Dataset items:
━━━━━━━━━━━━━━━━━━━━━━━━━━━━━━
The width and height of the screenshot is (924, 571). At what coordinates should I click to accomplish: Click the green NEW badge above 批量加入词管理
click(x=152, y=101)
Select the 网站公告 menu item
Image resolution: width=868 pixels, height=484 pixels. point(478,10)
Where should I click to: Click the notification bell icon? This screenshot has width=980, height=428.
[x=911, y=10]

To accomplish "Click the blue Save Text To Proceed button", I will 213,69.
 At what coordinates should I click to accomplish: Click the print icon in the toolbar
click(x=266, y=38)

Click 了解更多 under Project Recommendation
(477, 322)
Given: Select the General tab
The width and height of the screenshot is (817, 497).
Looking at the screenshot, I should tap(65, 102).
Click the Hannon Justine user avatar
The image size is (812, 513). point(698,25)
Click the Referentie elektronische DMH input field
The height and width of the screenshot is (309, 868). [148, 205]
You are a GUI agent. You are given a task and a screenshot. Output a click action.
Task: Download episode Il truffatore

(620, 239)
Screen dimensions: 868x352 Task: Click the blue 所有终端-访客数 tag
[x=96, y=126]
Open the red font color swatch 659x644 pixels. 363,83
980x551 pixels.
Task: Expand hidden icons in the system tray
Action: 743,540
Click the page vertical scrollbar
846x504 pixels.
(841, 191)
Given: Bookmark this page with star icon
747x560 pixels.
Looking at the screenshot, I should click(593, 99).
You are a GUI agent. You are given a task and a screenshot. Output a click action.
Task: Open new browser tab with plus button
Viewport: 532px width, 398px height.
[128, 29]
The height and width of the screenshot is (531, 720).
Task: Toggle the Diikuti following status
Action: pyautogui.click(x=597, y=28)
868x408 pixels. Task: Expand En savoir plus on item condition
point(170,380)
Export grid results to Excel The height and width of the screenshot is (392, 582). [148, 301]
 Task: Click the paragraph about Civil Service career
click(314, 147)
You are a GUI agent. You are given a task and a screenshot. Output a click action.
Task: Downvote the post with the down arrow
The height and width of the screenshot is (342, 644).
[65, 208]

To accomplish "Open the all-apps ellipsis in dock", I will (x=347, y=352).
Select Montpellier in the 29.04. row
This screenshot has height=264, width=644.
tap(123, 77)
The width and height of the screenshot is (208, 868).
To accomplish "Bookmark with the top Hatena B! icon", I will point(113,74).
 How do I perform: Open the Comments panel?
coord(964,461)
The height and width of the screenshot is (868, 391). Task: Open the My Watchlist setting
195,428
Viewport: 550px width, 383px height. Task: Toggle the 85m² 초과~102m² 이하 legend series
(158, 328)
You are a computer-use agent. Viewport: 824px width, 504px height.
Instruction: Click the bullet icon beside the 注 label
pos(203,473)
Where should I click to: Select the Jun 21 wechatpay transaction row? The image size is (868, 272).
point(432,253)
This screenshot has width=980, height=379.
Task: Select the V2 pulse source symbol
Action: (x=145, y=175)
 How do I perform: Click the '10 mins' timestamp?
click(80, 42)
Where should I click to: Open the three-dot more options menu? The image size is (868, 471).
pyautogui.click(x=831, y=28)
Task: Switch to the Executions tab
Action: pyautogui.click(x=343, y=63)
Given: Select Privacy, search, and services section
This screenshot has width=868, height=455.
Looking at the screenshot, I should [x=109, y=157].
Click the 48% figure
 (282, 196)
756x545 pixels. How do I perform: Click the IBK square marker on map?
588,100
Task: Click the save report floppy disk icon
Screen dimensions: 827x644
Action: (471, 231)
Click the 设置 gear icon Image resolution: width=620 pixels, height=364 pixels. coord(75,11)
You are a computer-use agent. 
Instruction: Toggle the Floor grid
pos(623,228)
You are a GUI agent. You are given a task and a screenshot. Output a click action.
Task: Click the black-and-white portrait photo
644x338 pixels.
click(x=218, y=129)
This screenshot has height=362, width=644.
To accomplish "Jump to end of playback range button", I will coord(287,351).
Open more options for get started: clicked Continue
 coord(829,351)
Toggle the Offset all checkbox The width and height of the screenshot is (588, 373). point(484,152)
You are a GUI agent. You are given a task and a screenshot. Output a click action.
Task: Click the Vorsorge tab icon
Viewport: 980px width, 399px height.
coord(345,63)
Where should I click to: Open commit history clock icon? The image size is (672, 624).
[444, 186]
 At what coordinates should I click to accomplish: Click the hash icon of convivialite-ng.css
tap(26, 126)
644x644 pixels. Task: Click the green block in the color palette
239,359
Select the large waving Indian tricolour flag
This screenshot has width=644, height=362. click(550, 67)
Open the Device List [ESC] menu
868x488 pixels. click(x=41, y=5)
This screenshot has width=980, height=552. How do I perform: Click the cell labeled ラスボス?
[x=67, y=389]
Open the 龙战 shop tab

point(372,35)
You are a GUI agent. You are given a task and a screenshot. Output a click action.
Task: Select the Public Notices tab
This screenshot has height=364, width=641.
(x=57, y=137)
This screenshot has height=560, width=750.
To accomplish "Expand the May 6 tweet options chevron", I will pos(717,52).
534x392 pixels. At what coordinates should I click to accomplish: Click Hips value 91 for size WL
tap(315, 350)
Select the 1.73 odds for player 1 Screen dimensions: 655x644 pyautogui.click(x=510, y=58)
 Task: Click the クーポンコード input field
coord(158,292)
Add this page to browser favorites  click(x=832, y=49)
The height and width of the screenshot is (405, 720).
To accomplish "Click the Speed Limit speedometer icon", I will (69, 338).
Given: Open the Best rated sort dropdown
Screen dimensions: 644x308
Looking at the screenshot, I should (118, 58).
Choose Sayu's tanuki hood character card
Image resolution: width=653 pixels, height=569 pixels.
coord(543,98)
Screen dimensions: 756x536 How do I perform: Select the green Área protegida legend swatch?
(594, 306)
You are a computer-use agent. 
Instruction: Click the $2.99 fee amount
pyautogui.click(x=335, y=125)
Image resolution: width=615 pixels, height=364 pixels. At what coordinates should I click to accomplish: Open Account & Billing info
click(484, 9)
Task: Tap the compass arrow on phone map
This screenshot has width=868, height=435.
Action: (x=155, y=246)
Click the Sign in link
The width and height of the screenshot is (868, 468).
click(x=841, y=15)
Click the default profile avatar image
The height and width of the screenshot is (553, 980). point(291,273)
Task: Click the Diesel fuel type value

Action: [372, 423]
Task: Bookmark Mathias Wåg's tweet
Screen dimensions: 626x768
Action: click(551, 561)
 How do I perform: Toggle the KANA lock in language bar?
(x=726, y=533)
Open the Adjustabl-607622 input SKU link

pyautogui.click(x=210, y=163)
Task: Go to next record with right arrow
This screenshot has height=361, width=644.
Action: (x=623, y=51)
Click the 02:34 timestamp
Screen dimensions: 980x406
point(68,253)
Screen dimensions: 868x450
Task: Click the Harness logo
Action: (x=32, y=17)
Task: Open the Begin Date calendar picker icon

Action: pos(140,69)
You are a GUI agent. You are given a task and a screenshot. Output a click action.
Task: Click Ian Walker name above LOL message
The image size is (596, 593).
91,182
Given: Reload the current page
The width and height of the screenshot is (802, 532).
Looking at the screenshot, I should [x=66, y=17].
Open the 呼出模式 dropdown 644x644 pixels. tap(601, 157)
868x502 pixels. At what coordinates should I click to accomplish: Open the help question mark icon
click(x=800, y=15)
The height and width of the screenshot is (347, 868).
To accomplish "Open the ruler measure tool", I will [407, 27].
━━━━━━━━━━━━━━━━━━━━━━━━━━━━━━
#### Activity
Take the stretch of lines above from the one containing "Click 了解更多 under Project Recommendation" through the one containing "Given: Bookmark this page with star icon" and repeat it exactly, adding no other line.

#### Result for this exercise
Click 了解更多 under Project Recommendation
(477, 322)
Given: Select the General tab
The width and height of the screenshot is (817, 497).
Looking at the screenshot, I should tap(65, 102).
Click the Hannon Justine user avatar
The image size is (812, 513). point(698,25)
Click the Referentie elektronische DMH input field
The height and width of the screenshot is (309, 868). [148, 205]
You are a GUI agent. You are given a task and a screenshot. Output a click action.
Task: Download episode Il truffatore

(620, 239)
Screen dimensions: 868x352 Task: Click the blue 所有终端-访客数 tag
[x=96, y=126]
Open the red font color swatch 659x644 pixels. 363,83
980x551 pixels.
Task: Expand hidden icons in the system tray
Action: 743,540
Click the page vertical scrollbar
846x504 pixels.
(841, 191)
Given: Bookmark this page with star icon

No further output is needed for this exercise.